12. Irrational Optimism
  • Definition: "What a man wishes, that also will he believe" - Demosthenes
  • Positive Example: Entrepreneurs who pursue their a vision despite a lack of understanding or support from others
  • Negative Example: People who buy lottery tickets despite knowing that their expected value is asymptotically close to zero
  • Application: Whenever possible, make a habit of applying statistics and probability mathematics to your decisions
13. Deprival Superreaction
  • Definition: People fear losses much more than they derive pleasure from achieving gains, and will react with irrational intensity when threatened by even a small loss
  • Positive Example: ?
  • Negative Example: Union labor negotiations leading to the collapse of an enterprise due to unwillingness to accept wage concessions
  • Application: Be aware of the tendency to fear losses and seek to quantify and accurately weigh potential losses against potential gains
14. Social Proof
  • Definition: People tend to imitate the behavior of others around them, particularly in conditions of uncertainty or stress
  • Positive Example: The steady presence of a capable and conscientious leader in an organization tends to draw out the best qualities of other members of the team.

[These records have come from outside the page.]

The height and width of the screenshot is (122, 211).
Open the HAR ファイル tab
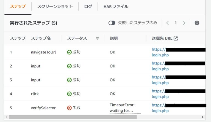click(x=116, y=6)

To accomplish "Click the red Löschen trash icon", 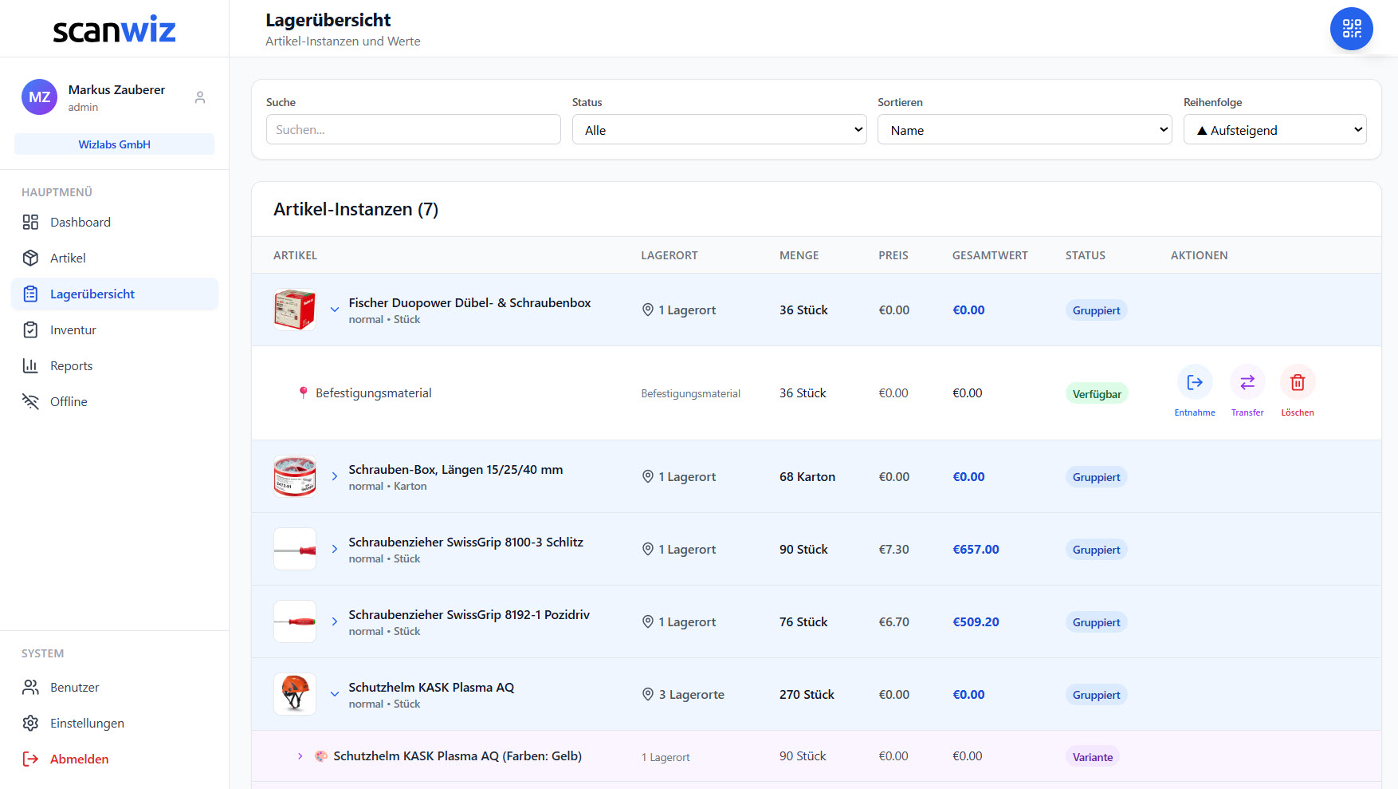I will click(1297, 383).
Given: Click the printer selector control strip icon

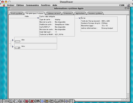Looking at the screenshot, I should 57,101.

  • Negative Example: In environments where bad behavior is prevalent, it can be very difficult (or even dangerous) for an individual to pursue the correct course of action due to social pressure from the larger group
  • Application: Be aware how contagious the tendency toward social proof is and be quick to (1) identify and stop bad behavior before it spreads to others, and (2) foster and make a positive example of good behavior
15. Contrast Misreaction (Escalation of Commitment)

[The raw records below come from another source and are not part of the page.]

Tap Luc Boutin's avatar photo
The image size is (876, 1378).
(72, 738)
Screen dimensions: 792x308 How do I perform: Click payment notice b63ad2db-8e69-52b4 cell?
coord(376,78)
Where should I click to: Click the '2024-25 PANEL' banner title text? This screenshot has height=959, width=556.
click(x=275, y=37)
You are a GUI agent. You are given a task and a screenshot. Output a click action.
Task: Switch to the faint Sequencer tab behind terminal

  • Definition: The human brain tends to use comparative rather than absolute measures when evaluating risk or benefit, allowing wide divergence in perception depending how issues are framed
  • Positive Example: People and organizations can be led through significant change if the change is broken into small steps and each is presented as an increment over the previous one
  • Negative Example: Consumers tend to buy items they otherwise wouldn't have when retailers frame the current price as a time-limited markdown from retail prices
  • Application: Always consider the framing of an issue when evaluating its merits and be certain that the unit of comparison or analysis is correct and (if possible) absolute, not subjectively assigned so as to influence perception
16. Stress Influence
  • Definition: Severe stress can trigger significant (and even permanent) deviations from long-established patterns of behavior
  • Positive Example: Deliberate stressing of cult adherents as a "deprogramming" strategy to trigger a reversion to previously-held behaviors or patterns of thought
  • Negative Example: Aggressive interrogation techniques (e.g., waterboarding) used by intelligence agencies to undermine information discipline "trained in" by opposing forces
  • Application: Be aware that stress can significantly compound the influence of other psychological factors, leading to even more divergent or irrational behavior than under normal conditions
17. Availability Bias
  • Definition: People tend to overweight readily available information and underweight data that is more difficult to recall (due to being less vivid or having been generated longer ago)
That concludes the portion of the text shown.